Around 10,000 people from 165 countries are expected to attend the forum, including a delegation from Islamic Relief. Taking place during the International Year of Freshwater, the conference will focus on global efforts towards conservation and sustainable use of fresh water.
Crucial issues include access to and management of water supplies, and the growing danger of conflicts over water.
According to the UN World Water Assessment, the average supply of water per person is expected to drop by one-third over the next 20 years due to pollution, population growth and climate change.
Only 2.53 % of the Earth’s water is freshwater - two-thirds of which is frozen in glaciers and permanent snow.
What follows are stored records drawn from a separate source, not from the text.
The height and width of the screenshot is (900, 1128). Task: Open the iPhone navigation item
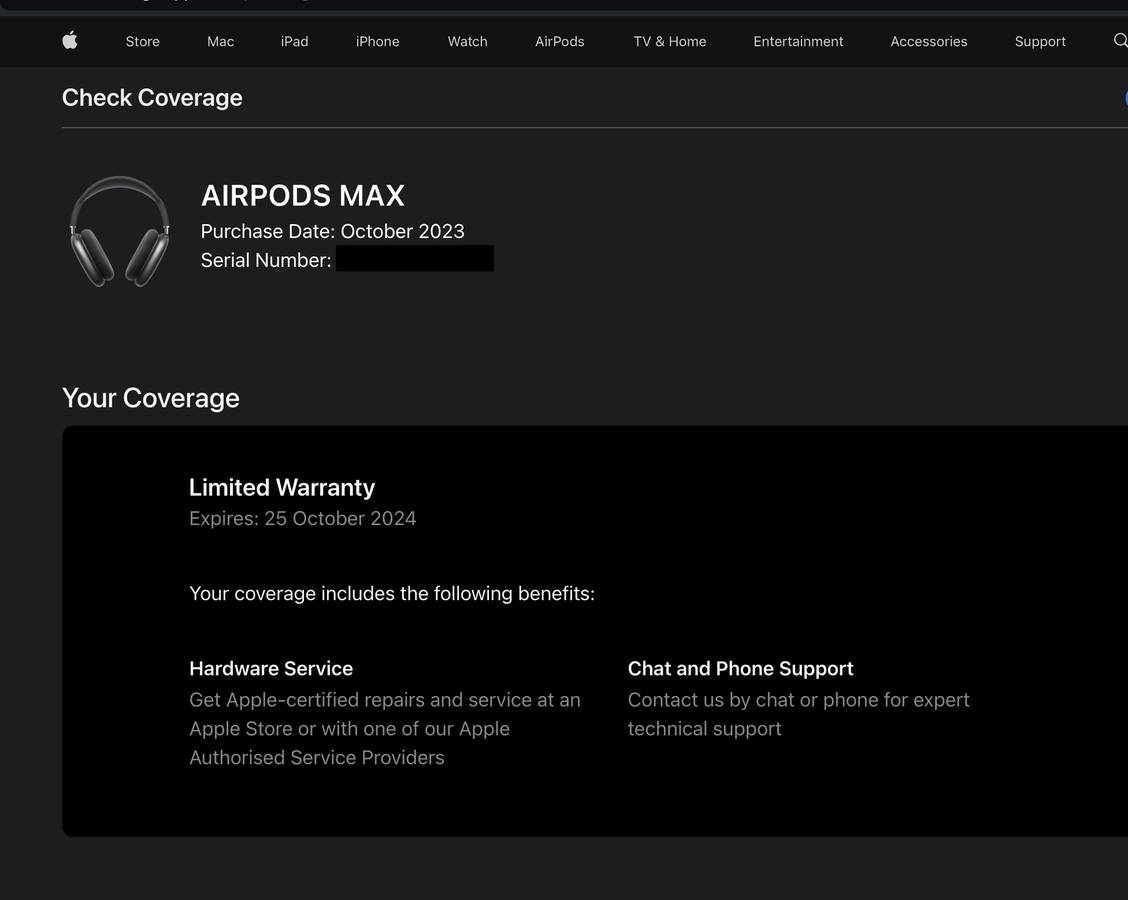(377, 41)
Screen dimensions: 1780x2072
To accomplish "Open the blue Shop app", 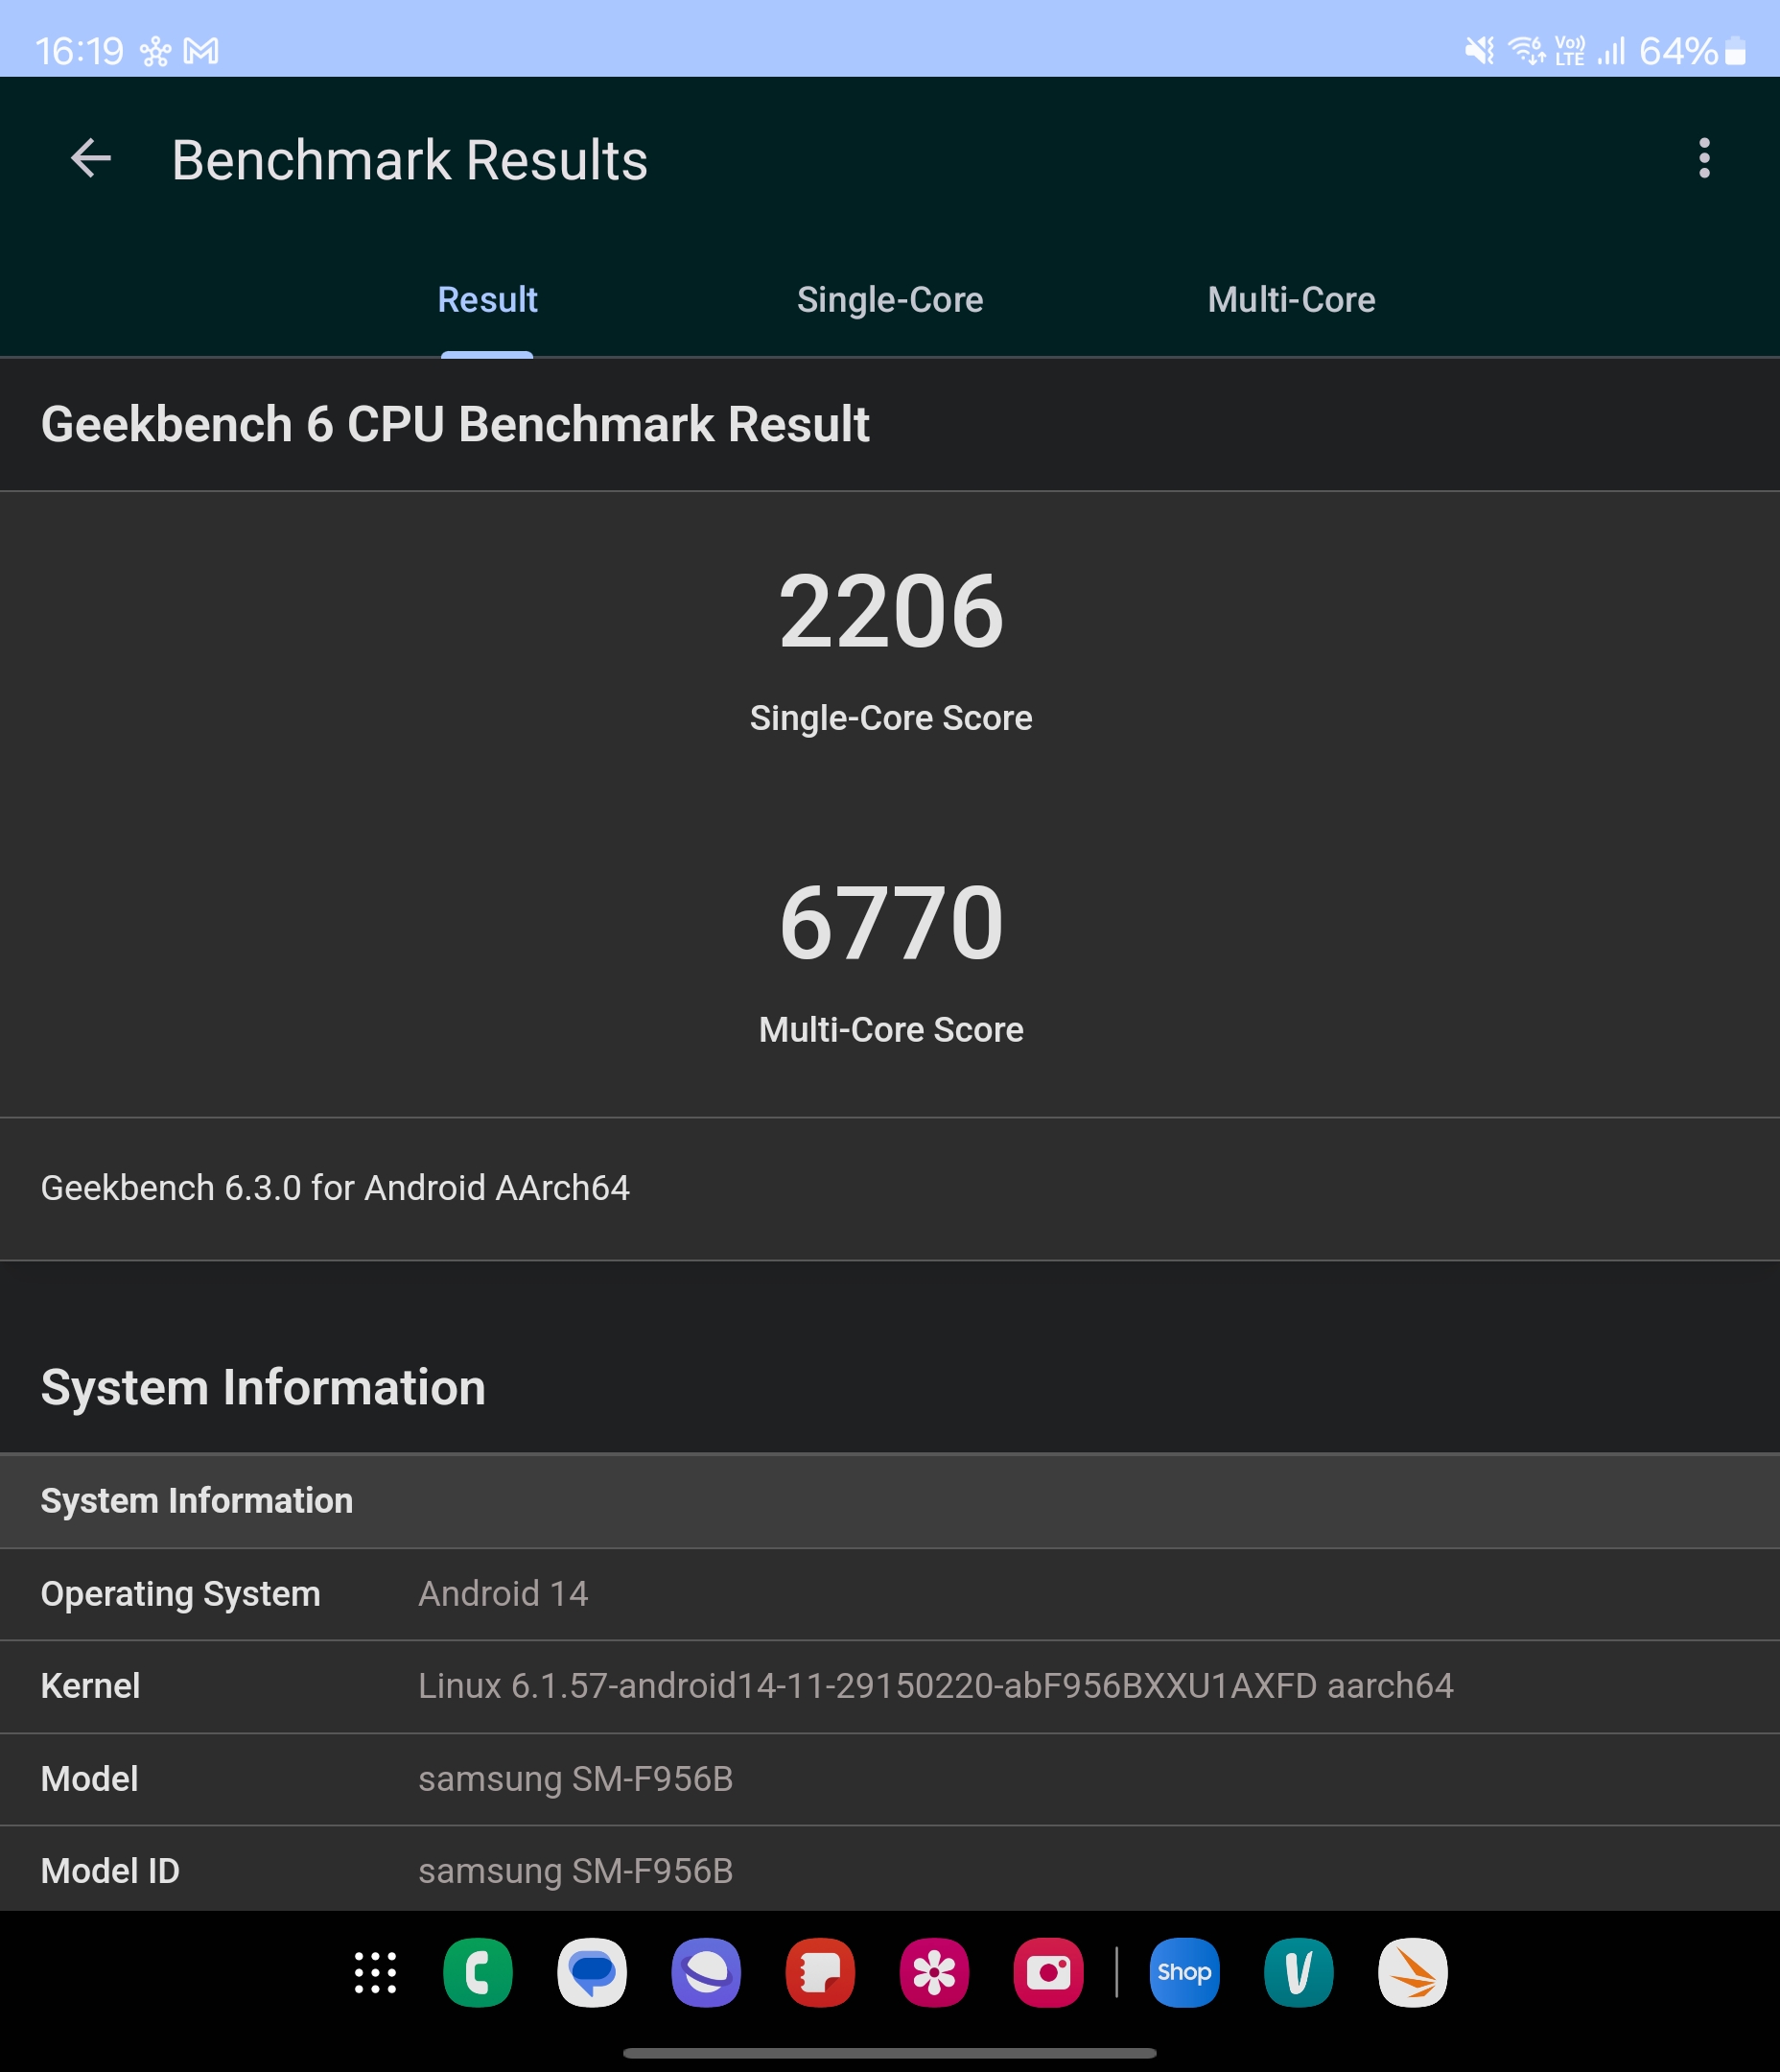I will pyautogui.click(x=1184, y=1973).
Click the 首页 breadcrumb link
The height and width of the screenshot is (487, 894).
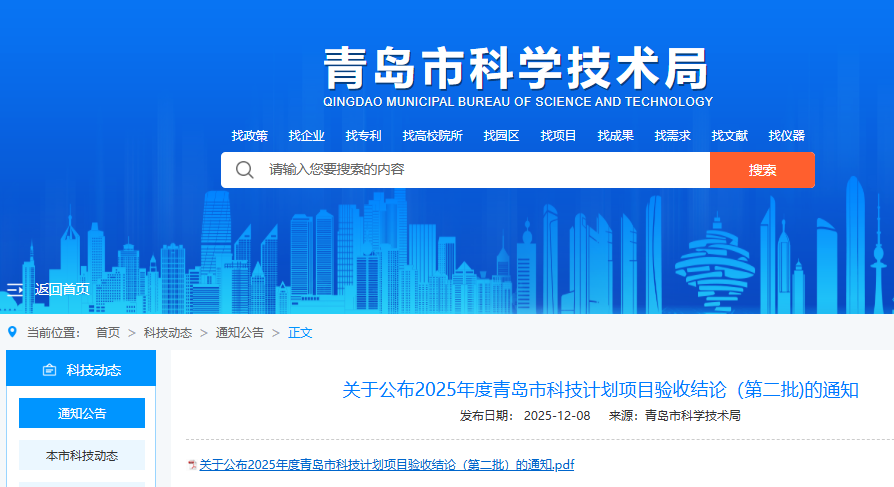pyautogui.click(x=108, y=333)

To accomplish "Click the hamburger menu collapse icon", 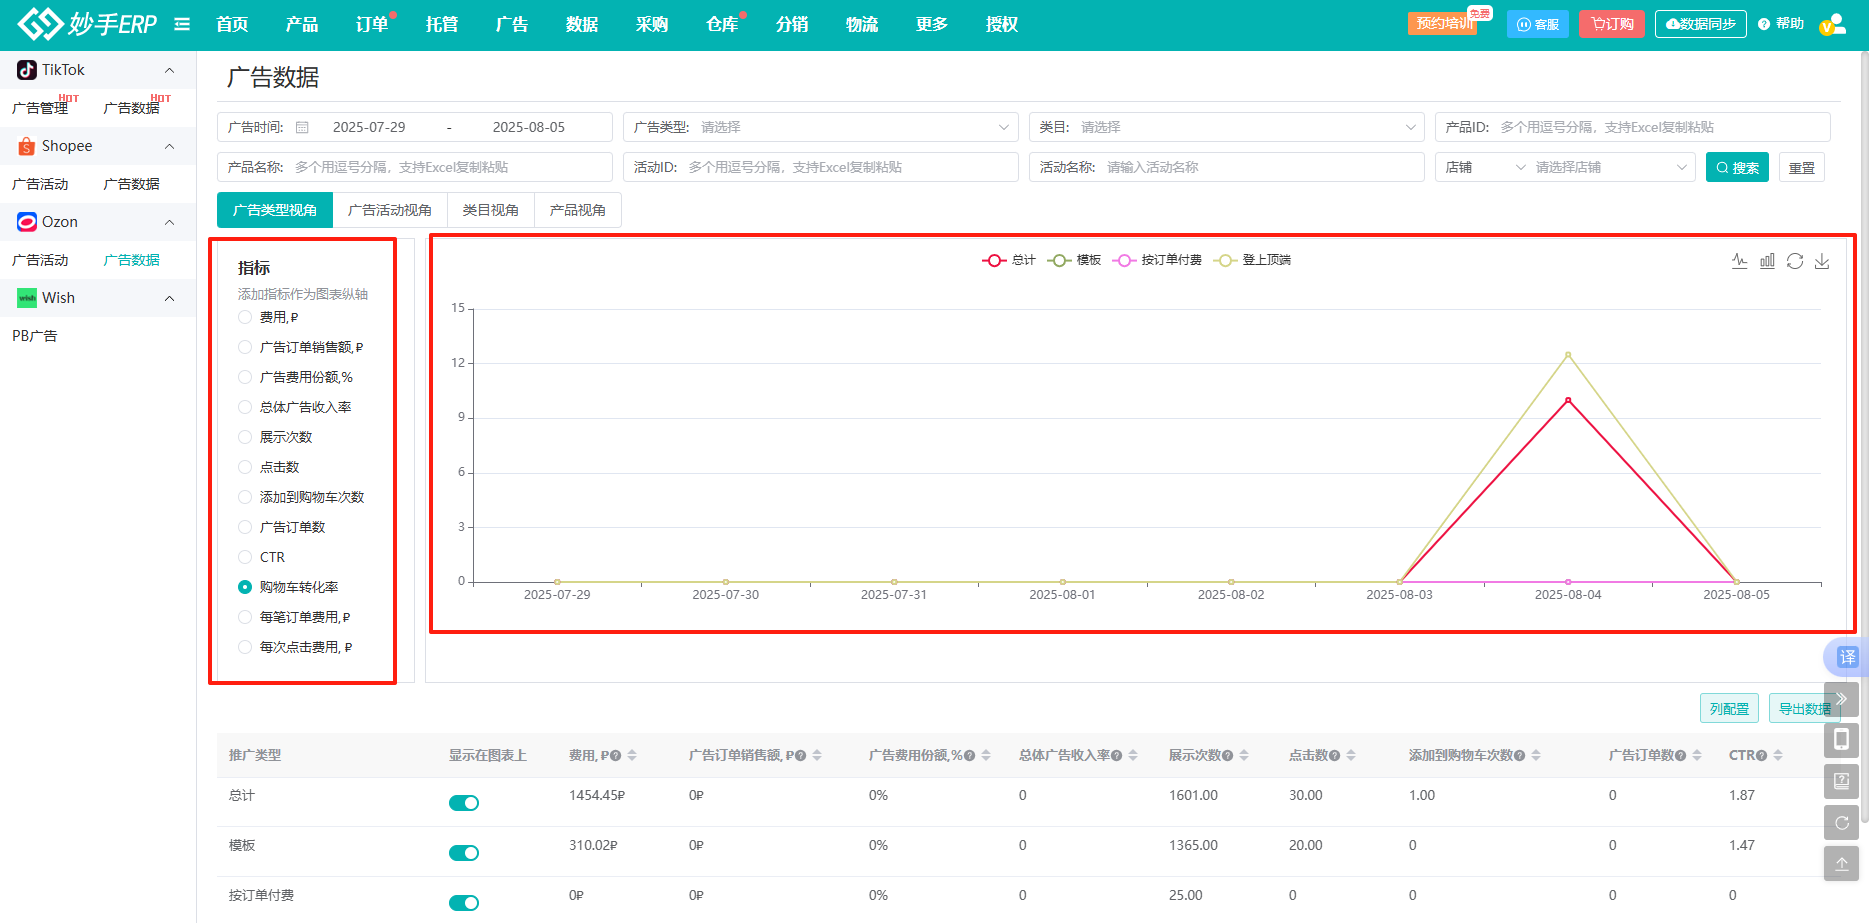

This supply is now increasingly coming under pressure from agriculture, industry and a growing population.
The lack of access to water helps perpetuate the cycle of poverty in the developing world.
Approximately 20 percent of the world's population does not have access to safe drinking water. With insufficient water to drink, or for basic hygiene, or to cultivate crops, people in the developing world are left facing hunger, disease, and the loss of their livelihoods.
Future of Water
The Forum’s participants aim to identify concrete actions needed to solve the various water-related problems across the globe. The Forum will also set the framework for the G8 Meeting on Water in Evian, to be held in May 2003.
Islamic Relief has a long history of working in the water and sanitation sector, and recognises the importance of water in development and poverty reduction.